Interpret Advanced Usage

The interpret module provides a set of helper functions to aid the user in more advanced and complex analysis not covered within the comparisons, predictions, and slopes functions. These helper functions are data_grid and select_draws. The data_grid can be used to create a pairwise grid of data points for the user to pass to model.predict. Subsequently, select_draws is used to select the draws from the posterior (or posterior predictive) group of the InferenceData object returned by the predict method that correspond to the data points that “produced” that draw.

With access to the appropriately indexed draws, and data used to generate those draws, it enables for more complex analysis such as cross-comparisons and the choice of which model parameter to compute a quantity of interest for; among others. Additionally, the user has more control over the data passed to model.predict. Below, it will be demonstrated how to use these helper functions. First, to reproduce the results from the standard interpret API, and then to compute cross-comparisons.

import warnings

import arviz as az
import numpy as np
import pandas as pd

import bambi as bmb

from bambi.interpret.helpers import data_grid, select_draws

warnings.simplefilter(action='ignore', category=FutureWarning)

Zero Inflated Poisson

We will adopt the zero inflated Poisson (ZIP) model from the comparisons documentation to demonstrate the helper functions introduced above.

The ZIP model will be used to predict how many fish are caught by visitors at a state park using survey data. Many visitors catch zero fish, either because they did not fish at all, or because they were unlucky. We would like to explicitly model this bimodal behavior (zero versus non-zero) using a Zero Inflated Poisson model, and to compare how different inputs of interest \(w\) and other covariate values \(c\) are associated with the number of fish caught. The dataset contains data on 250 groups that went to a state park to fish. Each group was questioned about how many fish they caught (count), how many children were in the group (child), how many people were in the group (persons), if they used a live bait and whether or not they brought a camper to the park (camper).

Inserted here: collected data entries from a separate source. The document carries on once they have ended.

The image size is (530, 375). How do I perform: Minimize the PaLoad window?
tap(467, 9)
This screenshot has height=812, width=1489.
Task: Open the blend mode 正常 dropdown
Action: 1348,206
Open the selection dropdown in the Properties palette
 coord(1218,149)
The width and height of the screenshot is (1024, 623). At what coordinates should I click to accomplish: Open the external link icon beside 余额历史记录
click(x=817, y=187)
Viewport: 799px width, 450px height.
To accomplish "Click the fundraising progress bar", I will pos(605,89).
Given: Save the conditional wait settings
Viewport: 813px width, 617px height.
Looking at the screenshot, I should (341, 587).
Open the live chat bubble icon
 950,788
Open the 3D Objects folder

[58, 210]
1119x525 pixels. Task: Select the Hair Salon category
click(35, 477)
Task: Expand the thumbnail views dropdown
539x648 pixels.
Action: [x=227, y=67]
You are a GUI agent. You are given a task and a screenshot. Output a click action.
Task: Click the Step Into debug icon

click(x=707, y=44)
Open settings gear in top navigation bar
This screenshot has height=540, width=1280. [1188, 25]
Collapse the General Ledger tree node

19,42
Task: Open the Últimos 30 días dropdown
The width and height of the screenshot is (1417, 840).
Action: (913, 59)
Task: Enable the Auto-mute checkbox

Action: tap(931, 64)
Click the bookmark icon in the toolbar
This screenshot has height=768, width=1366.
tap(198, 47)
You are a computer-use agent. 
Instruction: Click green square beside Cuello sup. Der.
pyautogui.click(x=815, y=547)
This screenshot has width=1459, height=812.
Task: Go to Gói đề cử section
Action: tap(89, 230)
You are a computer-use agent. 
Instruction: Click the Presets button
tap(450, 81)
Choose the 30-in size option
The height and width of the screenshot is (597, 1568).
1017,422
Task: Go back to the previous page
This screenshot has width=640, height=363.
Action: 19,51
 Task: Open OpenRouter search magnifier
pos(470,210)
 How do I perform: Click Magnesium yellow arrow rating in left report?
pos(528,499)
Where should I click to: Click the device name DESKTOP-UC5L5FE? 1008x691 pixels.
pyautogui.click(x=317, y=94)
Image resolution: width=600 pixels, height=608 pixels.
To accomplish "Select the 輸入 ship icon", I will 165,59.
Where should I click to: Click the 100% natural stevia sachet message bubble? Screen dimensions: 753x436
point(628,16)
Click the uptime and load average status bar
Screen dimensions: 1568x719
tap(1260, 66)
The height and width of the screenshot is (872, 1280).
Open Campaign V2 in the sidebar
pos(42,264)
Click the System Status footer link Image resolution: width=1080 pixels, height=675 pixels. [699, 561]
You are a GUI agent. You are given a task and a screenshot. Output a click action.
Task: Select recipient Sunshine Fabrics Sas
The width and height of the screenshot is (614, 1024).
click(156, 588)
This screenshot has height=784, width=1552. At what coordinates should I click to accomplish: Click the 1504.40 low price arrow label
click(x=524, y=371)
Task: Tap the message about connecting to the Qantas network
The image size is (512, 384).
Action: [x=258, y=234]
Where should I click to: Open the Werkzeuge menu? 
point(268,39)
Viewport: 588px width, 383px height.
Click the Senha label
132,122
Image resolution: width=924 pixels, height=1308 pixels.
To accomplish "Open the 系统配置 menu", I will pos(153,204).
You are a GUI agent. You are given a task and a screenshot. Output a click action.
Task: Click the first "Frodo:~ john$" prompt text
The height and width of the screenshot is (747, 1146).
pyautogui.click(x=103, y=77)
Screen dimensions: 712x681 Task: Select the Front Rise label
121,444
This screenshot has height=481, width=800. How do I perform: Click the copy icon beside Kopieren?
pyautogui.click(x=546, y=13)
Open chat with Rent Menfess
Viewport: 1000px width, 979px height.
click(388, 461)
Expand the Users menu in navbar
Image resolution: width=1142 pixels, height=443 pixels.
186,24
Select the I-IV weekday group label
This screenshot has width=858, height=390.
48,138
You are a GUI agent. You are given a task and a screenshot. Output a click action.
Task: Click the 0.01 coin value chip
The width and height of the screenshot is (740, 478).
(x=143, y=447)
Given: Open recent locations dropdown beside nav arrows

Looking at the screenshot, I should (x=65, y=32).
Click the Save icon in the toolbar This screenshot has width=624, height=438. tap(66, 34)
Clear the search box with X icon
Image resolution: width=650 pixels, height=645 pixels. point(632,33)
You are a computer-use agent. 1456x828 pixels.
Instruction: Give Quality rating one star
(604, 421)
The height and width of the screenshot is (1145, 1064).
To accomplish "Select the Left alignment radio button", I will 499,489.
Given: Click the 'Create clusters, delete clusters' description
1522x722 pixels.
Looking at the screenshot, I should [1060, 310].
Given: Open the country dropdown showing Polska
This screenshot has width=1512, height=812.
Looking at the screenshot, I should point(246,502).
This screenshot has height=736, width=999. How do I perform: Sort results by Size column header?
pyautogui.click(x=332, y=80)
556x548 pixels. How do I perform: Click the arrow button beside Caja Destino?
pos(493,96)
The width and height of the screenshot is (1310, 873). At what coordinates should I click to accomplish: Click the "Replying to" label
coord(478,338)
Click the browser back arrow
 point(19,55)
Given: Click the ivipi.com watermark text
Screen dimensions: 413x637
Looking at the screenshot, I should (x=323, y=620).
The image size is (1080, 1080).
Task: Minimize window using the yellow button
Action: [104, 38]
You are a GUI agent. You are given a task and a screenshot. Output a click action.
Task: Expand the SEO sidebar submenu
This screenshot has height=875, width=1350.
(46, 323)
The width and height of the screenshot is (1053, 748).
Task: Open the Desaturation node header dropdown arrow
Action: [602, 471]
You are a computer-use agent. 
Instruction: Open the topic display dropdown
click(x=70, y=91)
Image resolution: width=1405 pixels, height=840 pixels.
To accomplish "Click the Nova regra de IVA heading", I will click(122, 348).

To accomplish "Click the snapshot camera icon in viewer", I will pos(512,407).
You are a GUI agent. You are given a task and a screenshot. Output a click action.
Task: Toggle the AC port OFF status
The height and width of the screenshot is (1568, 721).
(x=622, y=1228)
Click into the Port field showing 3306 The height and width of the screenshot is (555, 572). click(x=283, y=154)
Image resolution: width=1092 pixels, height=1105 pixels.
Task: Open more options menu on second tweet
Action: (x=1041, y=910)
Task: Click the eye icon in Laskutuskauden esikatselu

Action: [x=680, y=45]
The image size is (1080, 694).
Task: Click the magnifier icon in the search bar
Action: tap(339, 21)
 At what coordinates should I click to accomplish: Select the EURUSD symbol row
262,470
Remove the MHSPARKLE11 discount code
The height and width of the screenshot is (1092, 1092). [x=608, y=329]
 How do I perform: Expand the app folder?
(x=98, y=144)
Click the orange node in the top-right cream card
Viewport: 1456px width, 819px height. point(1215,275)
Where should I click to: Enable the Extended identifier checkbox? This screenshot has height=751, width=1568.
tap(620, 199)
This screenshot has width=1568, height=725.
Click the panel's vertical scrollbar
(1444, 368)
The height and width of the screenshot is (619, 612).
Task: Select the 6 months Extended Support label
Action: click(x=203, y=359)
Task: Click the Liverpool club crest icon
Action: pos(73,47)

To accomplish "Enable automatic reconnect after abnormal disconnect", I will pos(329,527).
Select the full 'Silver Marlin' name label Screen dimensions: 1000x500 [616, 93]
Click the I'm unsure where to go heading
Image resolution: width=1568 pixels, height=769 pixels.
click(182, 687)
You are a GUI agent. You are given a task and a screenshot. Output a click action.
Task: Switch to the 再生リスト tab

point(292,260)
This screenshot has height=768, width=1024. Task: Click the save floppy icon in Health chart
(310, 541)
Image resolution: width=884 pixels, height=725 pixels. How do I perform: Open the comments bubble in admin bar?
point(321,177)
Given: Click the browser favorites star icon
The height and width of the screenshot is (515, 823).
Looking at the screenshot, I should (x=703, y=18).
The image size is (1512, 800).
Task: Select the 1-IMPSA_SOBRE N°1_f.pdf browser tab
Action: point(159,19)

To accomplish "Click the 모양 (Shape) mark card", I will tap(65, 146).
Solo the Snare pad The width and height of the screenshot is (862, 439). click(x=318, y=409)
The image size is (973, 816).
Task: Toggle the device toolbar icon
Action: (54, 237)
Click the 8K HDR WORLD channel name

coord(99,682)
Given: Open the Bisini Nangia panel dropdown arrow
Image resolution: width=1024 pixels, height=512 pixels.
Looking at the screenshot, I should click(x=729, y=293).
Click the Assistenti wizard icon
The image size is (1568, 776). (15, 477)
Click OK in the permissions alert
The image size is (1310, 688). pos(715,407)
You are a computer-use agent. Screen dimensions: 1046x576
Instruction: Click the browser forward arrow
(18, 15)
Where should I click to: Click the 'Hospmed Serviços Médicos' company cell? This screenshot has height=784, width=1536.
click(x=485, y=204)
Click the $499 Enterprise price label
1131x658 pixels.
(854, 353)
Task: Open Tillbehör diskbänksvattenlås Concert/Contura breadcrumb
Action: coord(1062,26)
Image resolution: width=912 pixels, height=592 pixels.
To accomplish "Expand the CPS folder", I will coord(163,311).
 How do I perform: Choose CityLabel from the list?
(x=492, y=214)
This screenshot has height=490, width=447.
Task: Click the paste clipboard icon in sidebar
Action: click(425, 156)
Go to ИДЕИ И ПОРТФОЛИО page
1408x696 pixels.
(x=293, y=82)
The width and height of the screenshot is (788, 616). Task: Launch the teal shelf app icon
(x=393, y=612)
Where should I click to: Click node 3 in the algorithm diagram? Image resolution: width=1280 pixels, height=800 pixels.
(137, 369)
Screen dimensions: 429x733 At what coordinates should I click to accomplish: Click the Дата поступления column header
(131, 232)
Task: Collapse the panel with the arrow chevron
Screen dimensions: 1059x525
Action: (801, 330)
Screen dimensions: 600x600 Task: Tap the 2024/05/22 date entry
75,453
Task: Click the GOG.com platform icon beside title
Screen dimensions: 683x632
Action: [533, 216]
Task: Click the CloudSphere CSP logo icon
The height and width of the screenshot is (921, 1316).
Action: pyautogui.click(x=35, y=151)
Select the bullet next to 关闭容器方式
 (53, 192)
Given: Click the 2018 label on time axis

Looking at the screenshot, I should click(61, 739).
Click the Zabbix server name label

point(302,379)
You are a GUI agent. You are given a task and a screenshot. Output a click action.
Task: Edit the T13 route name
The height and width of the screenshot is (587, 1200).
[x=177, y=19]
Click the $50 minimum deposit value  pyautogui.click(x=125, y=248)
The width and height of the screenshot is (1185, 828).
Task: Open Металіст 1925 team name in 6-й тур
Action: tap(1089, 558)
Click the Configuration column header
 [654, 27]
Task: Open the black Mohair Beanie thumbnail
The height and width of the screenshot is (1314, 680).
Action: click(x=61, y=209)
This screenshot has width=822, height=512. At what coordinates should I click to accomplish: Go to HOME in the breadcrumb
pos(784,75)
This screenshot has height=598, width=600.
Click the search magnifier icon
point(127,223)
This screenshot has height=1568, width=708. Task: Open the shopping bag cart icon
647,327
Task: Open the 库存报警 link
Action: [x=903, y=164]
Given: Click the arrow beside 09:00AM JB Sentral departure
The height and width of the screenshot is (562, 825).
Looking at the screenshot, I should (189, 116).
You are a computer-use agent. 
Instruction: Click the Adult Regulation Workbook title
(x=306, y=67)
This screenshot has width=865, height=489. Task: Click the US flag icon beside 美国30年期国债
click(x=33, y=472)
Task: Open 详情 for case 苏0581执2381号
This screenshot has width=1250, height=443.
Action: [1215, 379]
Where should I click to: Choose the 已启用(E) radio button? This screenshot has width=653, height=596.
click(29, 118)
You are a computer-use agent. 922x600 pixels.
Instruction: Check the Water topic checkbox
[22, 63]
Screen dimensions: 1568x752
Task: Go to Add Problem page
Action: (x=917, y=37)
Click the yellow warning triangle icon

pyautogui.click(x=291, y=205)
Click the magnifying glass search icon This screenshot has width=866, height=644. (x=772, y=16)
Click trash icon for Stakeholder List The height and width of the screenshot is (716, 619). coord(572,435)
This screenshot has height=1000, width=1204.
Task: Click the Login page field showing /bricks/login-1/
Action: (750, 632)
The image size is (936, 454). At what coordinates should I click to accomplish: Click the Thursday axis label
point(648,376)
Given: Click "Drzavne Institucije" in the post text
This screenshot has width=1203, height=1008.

fish_data = pd.read_csv("https://stats.idre.ucla.edu/stat/data/fish.csv")
cols = ["count", "livebait", "camper", "persons", "child"]
fish_data = fish_data[cols]
fish_data["child"] = fish_data["child"].astype(np.int8)
fish_data["persons"] = fish_data["persons"].astype(np.int8)
fish_data["livebait"] = pd.Categorical(fish_data["livebait"])
fish_data["camper"] = pd.Categorical(fish_data["camper"])
fish_model = bmb.Model(
    "count ~ livebait + camper + persons + child", 
    fish_data, 
    family='zero_inflated_poisson'
)

fish_idata = fish_model.fit(random_seed=1234)
Auto-assigning NUTS sampler...
Initializing NUTS using jitter+adapt_diag...
Multiprocess sampling (2 chains in 2 jobs)
NUTS: [psi, Intercept, livebait, camper, persons, child]


Sampling 2 chains for 1_000 tune and 1_000 draw iterations (2_000 + 2_000 draws total) took 8 seconds.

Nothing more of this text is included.